Rows with target coordinates:
^^^^^^^^^^^^^^^^
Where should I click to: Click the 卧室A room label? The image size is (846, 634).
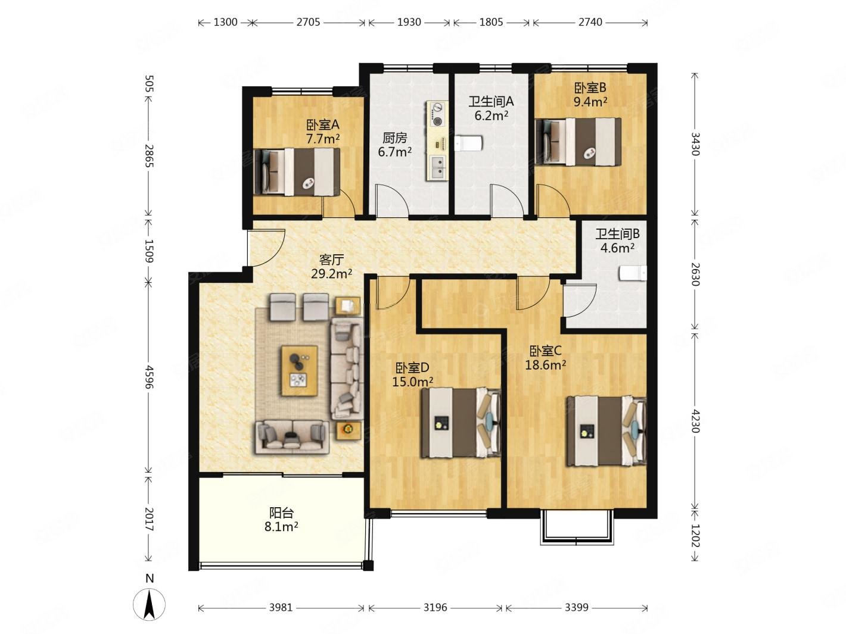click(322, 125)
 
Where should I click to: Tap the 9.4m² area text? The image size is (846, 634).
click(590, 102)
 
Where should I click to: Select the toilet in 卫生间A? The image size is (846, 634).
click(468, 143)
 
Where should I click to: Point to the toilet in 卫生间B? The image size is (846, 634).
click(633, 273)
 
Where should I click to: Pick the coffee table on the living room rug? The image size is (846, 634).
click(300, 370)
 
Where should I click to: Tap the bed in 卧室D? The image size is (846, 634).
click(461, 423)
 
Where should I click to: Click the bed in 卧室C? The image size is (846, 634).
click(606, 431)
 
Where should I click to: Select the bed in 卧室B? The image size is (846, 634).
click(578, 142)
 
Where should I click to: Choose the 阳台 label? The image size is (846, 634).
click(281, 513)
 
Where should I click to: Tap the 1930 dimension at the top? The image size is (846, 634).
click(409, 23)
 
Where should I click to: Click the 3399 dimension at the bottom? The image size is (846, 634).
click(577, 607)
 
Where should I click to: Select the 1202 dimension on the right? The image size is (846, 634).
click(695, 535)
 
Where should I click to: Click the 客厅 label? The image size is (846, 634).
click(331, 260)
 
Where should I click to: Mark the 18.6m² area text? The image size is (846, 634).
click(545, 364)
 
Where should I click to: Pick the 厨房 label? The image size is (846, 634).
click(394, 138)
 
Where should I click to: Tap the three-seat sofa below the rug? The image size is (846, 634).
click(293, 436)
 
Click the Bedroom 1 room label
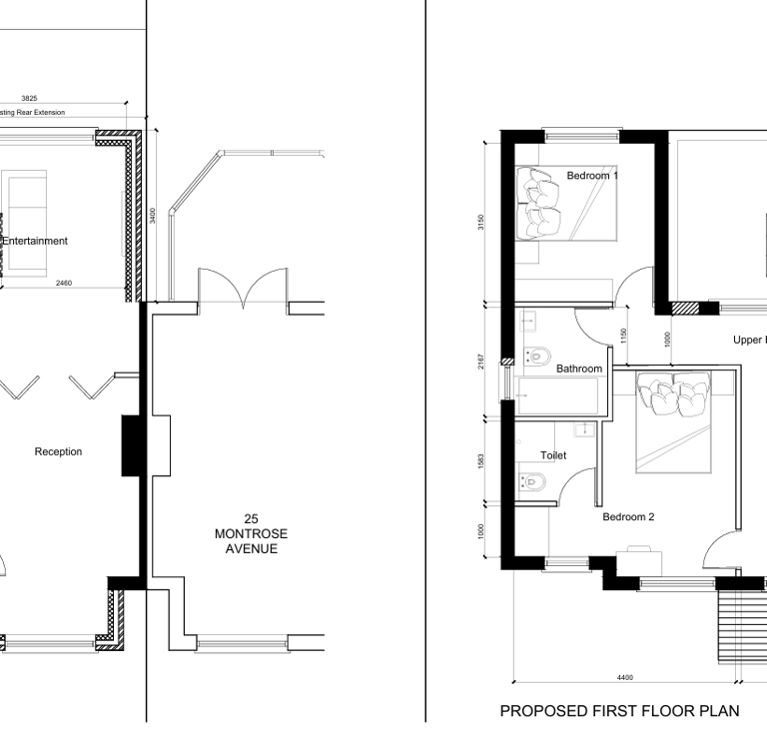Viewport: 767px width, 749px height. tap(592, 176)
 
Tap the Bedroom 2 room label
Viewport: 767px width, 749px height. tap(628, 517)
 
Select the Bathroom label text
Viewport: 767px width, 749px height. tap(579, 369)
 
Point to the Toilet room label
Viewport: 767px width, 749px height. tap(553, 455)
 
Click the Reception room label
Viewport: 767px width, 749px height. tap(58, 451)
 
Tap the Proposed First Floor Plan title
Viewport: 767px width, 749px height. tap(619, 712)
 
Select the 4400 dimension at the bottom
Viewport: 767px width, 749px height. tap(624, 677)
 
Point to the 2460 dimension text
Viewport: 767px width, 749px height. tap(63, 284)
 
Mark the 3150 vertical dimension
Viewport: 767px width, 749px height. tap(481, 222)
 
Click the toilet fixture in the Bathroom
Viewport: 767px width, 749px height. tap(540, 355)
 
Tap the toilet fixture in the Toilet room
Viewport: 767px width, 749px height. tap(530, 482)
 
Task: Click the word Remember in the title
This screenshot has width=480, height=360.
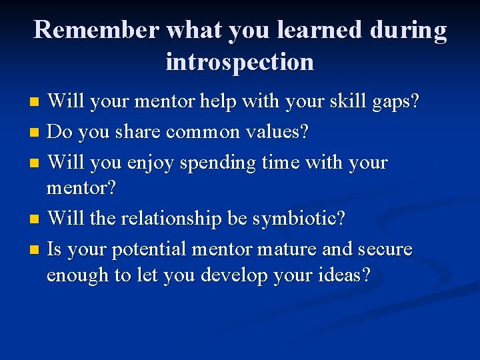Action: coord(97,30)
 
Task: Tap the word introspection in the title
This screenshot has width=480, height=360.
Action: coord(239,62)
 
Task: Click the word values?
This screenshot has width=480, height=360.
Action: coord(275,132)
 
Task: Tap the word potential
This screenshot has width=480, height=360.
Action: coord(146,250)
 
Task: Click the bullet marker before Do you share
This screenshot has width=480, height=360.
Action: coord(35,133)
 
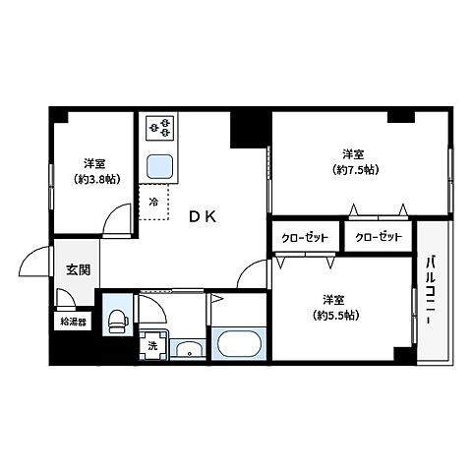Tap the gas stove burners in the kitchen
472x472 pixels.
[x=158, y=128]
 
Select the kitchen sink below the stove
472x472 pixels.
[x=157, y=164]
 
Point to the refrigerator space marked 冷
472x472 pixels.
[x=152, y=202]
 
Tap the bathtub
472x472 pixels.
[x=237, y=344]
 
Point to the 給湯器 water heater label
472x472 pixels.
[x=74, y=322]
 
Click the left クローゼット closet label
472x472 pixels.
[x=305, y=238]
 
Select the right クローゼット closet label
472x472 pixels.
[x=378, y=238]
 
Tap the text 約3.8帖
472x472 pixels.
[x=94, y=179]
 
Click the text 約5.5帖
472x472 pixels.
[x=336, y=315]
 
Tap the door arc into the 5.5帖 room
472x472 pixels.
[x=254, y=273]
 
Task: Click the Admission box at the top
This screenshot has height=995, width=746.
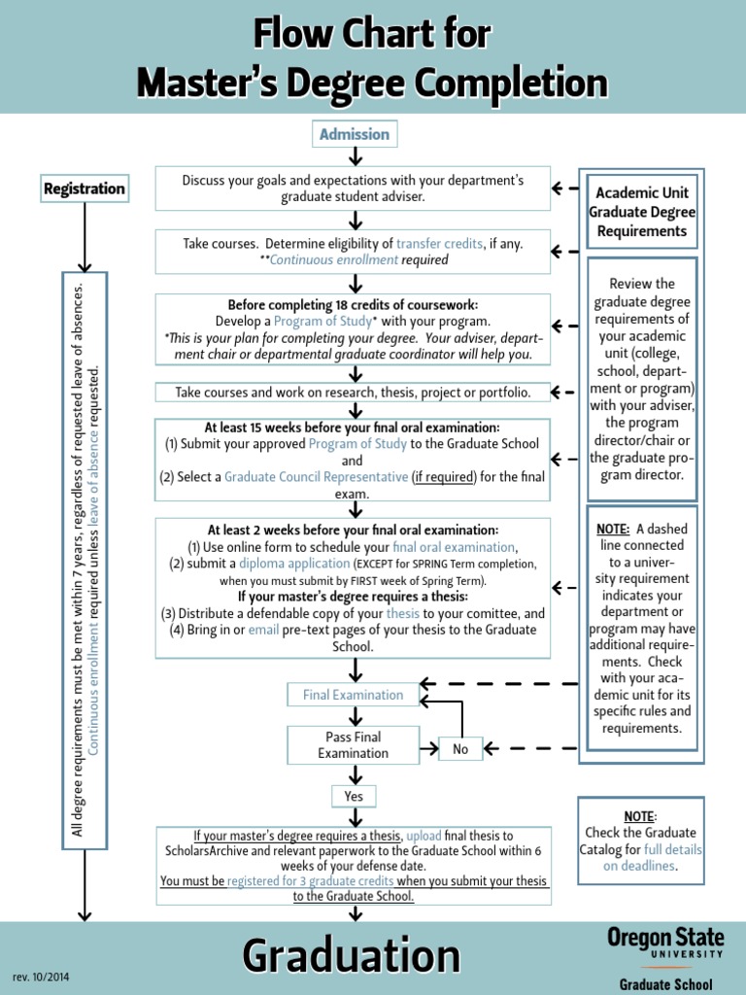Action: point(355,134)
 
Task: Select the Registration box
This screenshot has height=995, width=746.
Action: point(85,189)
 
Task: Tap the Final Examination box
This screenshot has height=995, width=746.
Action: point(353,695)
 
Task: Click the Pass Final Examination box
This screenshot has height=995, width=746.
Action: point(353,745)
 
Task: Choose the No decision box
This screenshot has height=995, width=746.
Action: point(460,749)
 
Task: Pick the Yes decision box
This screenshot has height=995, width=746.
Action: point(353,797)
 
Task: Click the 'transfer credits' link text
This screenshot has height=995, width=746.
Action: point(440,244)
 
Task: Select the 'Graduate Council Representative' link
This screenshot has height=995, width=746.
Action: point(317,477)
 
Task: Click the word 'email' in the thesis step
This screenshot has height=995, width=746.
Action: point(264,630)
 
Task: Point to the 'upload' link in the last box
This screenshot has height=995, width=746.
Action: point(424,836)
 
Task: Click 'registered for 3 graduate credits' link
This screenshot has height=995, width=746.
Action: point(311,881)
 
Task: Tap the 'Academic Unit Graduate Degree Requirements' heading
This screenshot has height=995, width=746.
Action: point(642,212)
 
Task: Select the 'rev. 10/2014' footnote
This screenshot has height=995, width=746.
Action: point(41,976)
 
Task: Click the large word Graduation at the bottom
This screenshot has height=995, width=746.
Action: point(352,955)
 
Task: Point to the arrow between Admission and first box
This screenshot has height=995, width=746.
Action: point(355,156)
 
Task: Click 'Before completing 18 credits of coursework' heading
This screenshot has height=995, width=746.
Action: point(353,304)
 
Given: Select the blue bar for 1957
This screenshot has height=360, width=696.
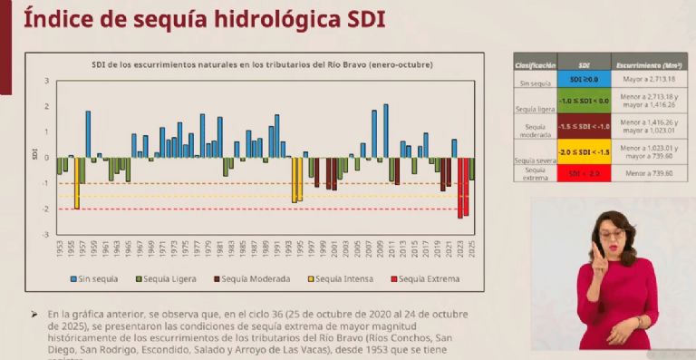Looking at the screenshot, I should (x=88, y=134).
^^^^^^^^^^^^^^^^
Can you reproduce every row above verbatim, leaving out the pictures?

* [ANSWER TO THE TASK]:
Where should I click to: Click the 卧室A room label? The image size is (846, 634).
click(322, 125)
 
Where should I click to: Tap the 9.4m² area text? The image size is (846, 634).
click(590, 102)
 
Where should I click to: Select the toilet in 卫生间A? The image size is (846, 634).
click(468, 143)
 
Where should I click to: Point to the toilet in 卫生间B? The image size is (846, 634).
click(633, 273)
 
Where should I click to: Pick the coffee table on the living room rug? The image size is (846, 634).
click(300, 370)
 
Where should I click to: Tap the bed in 卧室D? The image size is (846, 634).
click(461, 423)
 
Where should I click to: Click the bed in 卧室C? The image size is (846, 634).
click(606, 431)
 
Where should I click to: Select the bed in 卧室B? The image size is (846, 634).
click(578, 142)
 
Where should I click to: Choose the 阳台 label? The image size is (846, 634).
click(281, 513)
 
Where should I click to: Tap the 1930 dimension at the top? The image size is (846, 634).
click(409, 23)
 
Where should I click to: Click the 3399 dimension at the bottom? The image size is (846, 634).
click(577, 607)
 
Where should I click to: Select the 1202 dimension on the right? The image size is (846, 634).
click(695, 535)
 
Where should I click to: Click the 客厅 label? The image size is (846, 634).
click(331, 260)
 
Where should I click to: Mark the 18.6m² area text? The image size is (846, 634).
click(545, 364)
 
Where should I click to: Pick the 厨房 label? The image size is (846, 634).
click(394, 138)
 
Where should I click to: Tap the three-seat sofa below the rug? The image size is (846, 634).
click(293, 436)
 
Click the Bedroom 1 room label
Viewport: 767px width, 749px height. tap(592, 176)
 
Tap the Bedroom 2 room label
Viewport: 767px width, 749px height. tap(628, 517)
 
Select the Bathroom label text
Viewport: 767px width, 749px height. tap(579, 369)
 
Point to the Toilet room label
Viewport: 767px width, 749px height. tap(553, 455)
 
Click the Reception room label
Viewport: 767px width, 749px height. tap(58, 451)
 
Tap the Proposed First Floor Plan title
Viewport: 767px width, 749px height. tap(619, 712)
 
Select the 4400 dimension at the bottom
Viewport: 767px width, 749px height. tap(624, 677)
 
Point to the 2460 dimension text
Viewport: 767px width, 749px height. tap(63, 284)
 
Mark the 3150 vertical dimension
Viewport: 767px width, 749px height. tap(481, 222)
 
Click the toilet fixture in the Bathroom
Viewport: 767px width, 749px height. tap(540, 355)
 
Tap the toilet fixture in the Toilet room
Viewport: 767px width, 749px height. tap(530, 482)
 
Task: Click the word Remember in the title
This screenshot has width=480, height=360.
Action: coord(97,30)
 
Task: Tap the word introspection in the title
This screenshot has width=480, height=360.
Action: coord(239,62)
 
Task: Click the word values?
This screenshot has width=480, height=360.
Action: coord(275,132)
 
Task: Tap the word potential
This screenshot has width=480, height=360.
Action: coord(146,250)
 
Task: Click the bullet marker before Do you share
This screenshot has width=480, height=360.
Action: coord(35,133)
 
Tap the gas stove burners in the kitchen
472x472 pixels.
[x=158, y=128]
 
Select the kitchen sink below the stove
472x472 pixels.
[x=157, y=164]
 
Point to the refrigerator space marked 冷
472x472 pixels.
[x=152, y=202]
 
Tap the bathtub
472x472 pixels.
[x=237, y=344]
 
Point to the 給湯器 water heater label
472x472 pixels.
[x=74, y=322]
 
Click the left クローゼット closet label
472x472 pixels.
[x=305, y=238]
 
Select the right クローゼット closet label
472x472 pixels.
[x=378, y=238]
 
Tap the text 約3.8帖
472x472 pixels.
[x=94, y=179]
 
Click the text 約5.5帖
472x472 pixels.
[x=336, y=315]
 
Tap the door arc into the 5.5帖 room
472x472 pixels.
[x=254, y=273]
 
Task: Click the Admission box at the top
This screenshot has height=995, width=746.
Action: point(355,134)
 
Task: Select the Registration box
This screenshot has height=995, width=746.
Action: point(85,189)
 
Task: Tap the Final Examination box
This screenshot has height=995, width=746.
Action: point(353,695)
 
Task: Click the Pass Final Examination box
This screenshot has height=995, width=746.
Action: point(353,745)
 
Task: Choose the No decision box
This screenshot has height=995, width=746.
Action: point(460,749)
 
Task: Pick the Yes decision box
This screenshot has height=995, width=746.
Action: point(353,797)
 
Task: Click the 'transfer credits' link text
This screenshot has height=995, width=746.
Action: point(440,244)
 
Task: Select the 'Graduate Council Representative' link
This screenshot has height=995, width=746.
Action: point(317,477)
 
Task: Click the word 'email' in the thesis step
This screenshot has height=995, width=746.
Action: point(264,630)
 
Task: Point to the 'upload' link in the last box
This screenshot has height=995, width=746.
Action: point(424,836)
 
Task: Click 'registered for 3 graduate credits' link
This screenshot has height=995, width=746.
Action: point(311,881)
 
Task: Tap the 'Academic Unit Graduate Degree Requirements' heading
This screenshot has height=995, width=746.
Action: point(642,212)
 
Task: Select the 'rev. 10/2014' footnote
This screenshot has height=995, width=746.
Action: point(41,976)
 
Task: Click the large word Graduation at the bottom
This screenshot has height=995, width=746.
Action: point(352,955)
 
Task: Point to the arrow between Admission and first box
This screenshot has height=995, width=746.
Action: point(355,156)
 
Task: Click 'Before completing 18 credits of coursework' heading
This screenshot has height=995, width=746.
Action: point(353,304)
 
Given: Select the blue bar for 1957
This screenshot has height=360, width=696.
Looking at the screenshot, I should (x=88, y=134).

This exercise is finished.